•    Prior to being known as Samuel E. Spaght Science and Communications Magnet, our school had the name of Spaght Multimedia Magnet, Spaght Accelerated Magnet, Ingalls World of Knowledge Magnet, Ingalls Edison, and Ingalls Elementary School. The original school building was located at 9th & Cherry. Built in the 1900s, the school was named in honor of John J. Ingalls, a well known 19th century United States Senator. Tragically, the first building was destroyed by fire just one month and five days after opening.

         In 1927, contracts were signed for our current location at 10th & Grove. After opening, the population around the new school grew rapidly resulting in four rooms being added to the structure in 1930 and an additional six rooms added in 1952. In 1962 fourteen classrooms, a multipurpose room, and a library were added.

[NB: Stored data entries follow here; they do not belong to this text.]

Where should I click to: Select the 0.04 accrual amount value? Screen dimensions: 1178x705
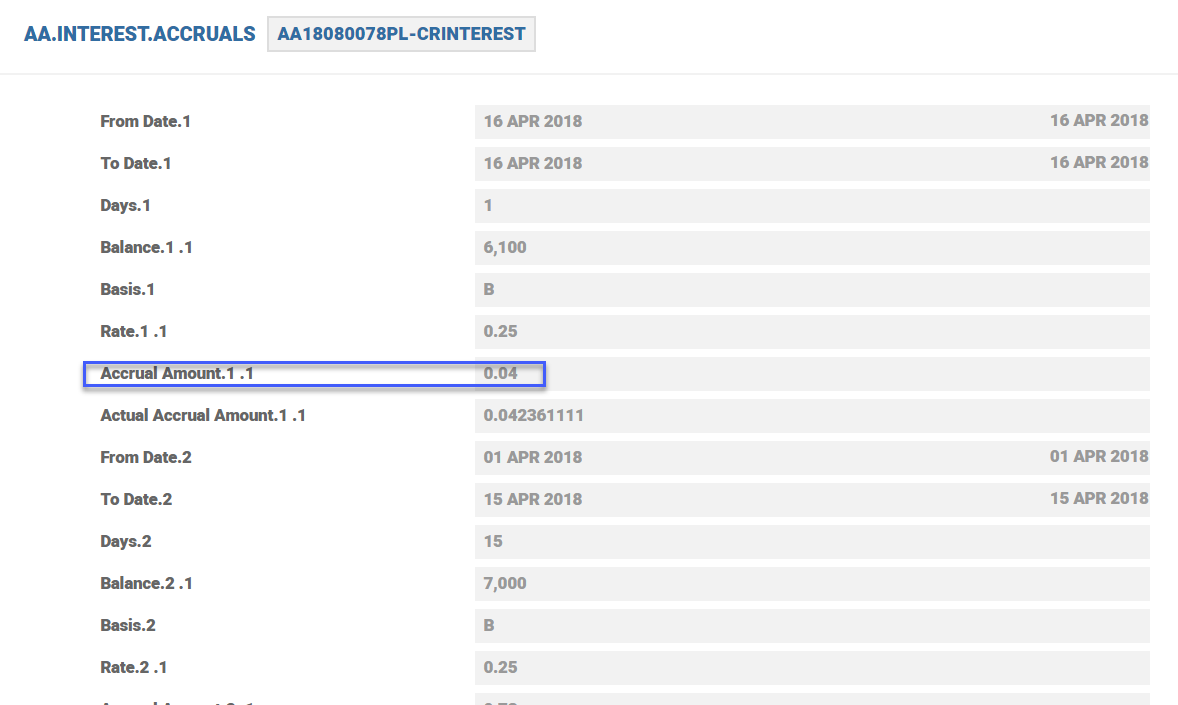tap(501, 374)
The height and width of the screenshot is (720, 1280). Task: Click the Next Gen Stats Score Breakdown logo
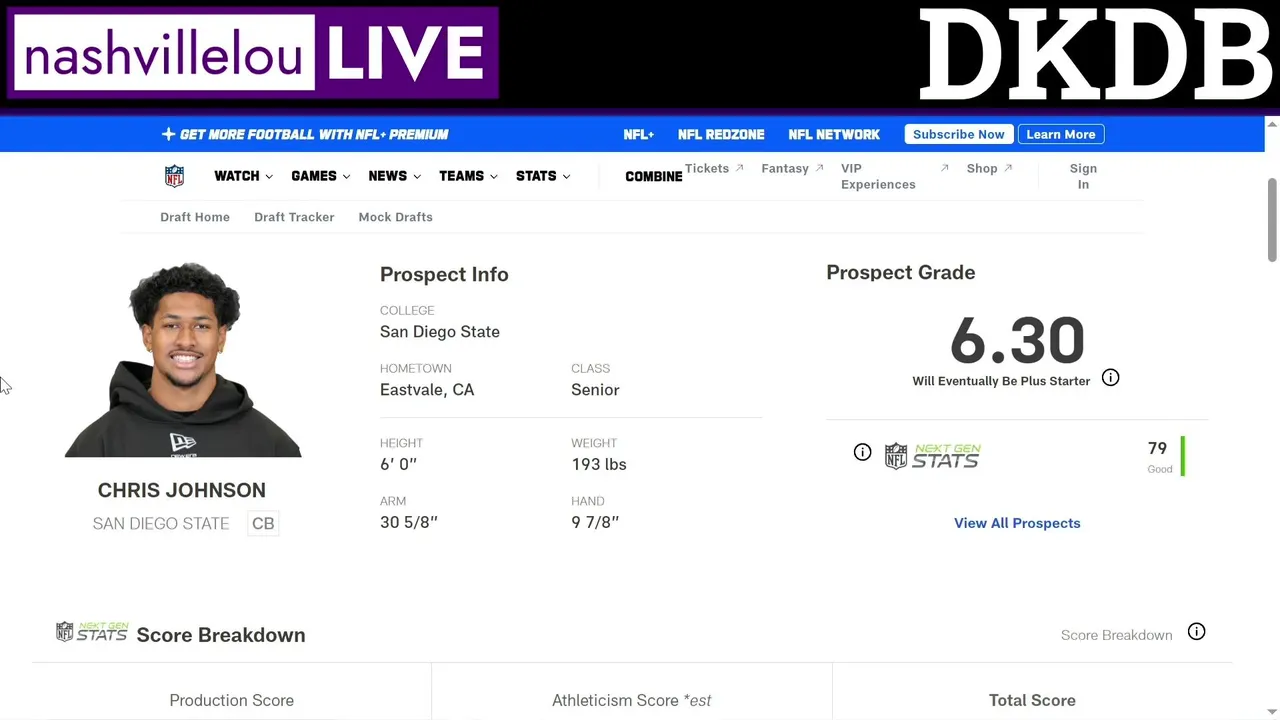(x=92, y=632)
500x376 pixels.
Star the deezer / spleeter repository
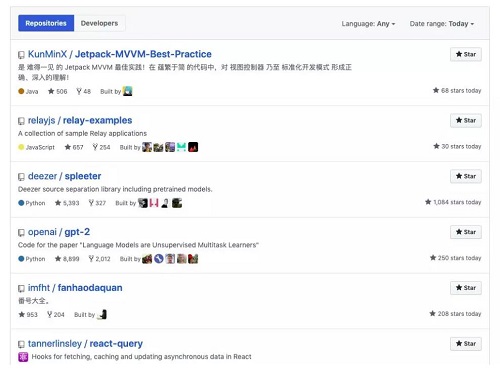[x=466, y=176]
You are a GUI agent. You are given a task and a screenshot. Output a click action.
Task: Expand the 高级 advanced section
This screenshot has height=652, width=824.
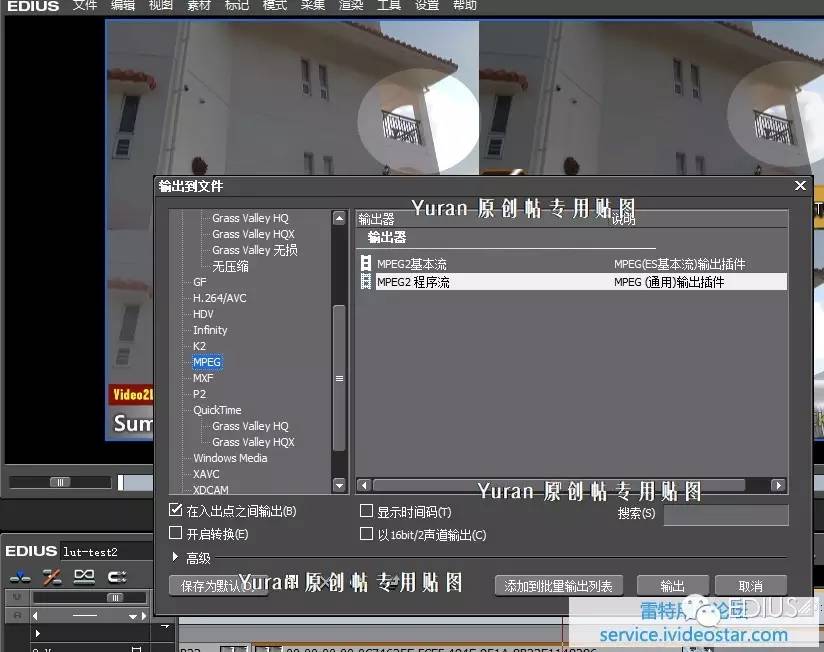176,558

         Racial integration started at Ingalls in 1953 and continued until about 1957. At that time the school was more than 50% African American. By 1969, there was only one white child attending. As a result, Ingalls Elementary became an assigned area for integration purposes from 1971-72. The school's population then changed to 80% white and 20% black.

         In the fall of 1992, the educational emphasis of Ingalls changed to a geographical focus and the school was renamed Ingalls World of Knowledge Magnet Elementary School. Then in the fall of 1997, Wichita Public Schools granted a contract to the the Edison Corporation and the school was renamed Ingalls Edison Academy. This partnership lasted until the spring of 2002. When the district did not renew the Edison contract, the school was renamed Samuel E. Spaght Accelerated Magnet Academy. Samuel E. Spaght was a district administrator and lifelong supporter of children. Mr. Spaght served the Wichita Public Schools for 41 years before losing his battle with cancer in May 2000.

    Samuel E. Spaght

         Changes came again in 2008 with the decision to overhaul the instruction integration focus. The word was changing and the need for preparing students for the real world became more important than ever. Classrooms were equipped with the newest technology and multimedia resources and Staff was trained to implement these new resources into all subject and content areas. The transition to Samuel E. Spaght Multimedia Magnet began.

         Finally, during the 2012-2013 school year a wonderful opportunity to enhance and refresh the current magnet theme came knocking on our door. After receipt of a national Magnet Schools of America grant, which allows magnet schools to integrate new elements through careful planning, guided trainings and student college and career readiness, our school became Samuel E. Spaght Science and Communications Magnet in 2014.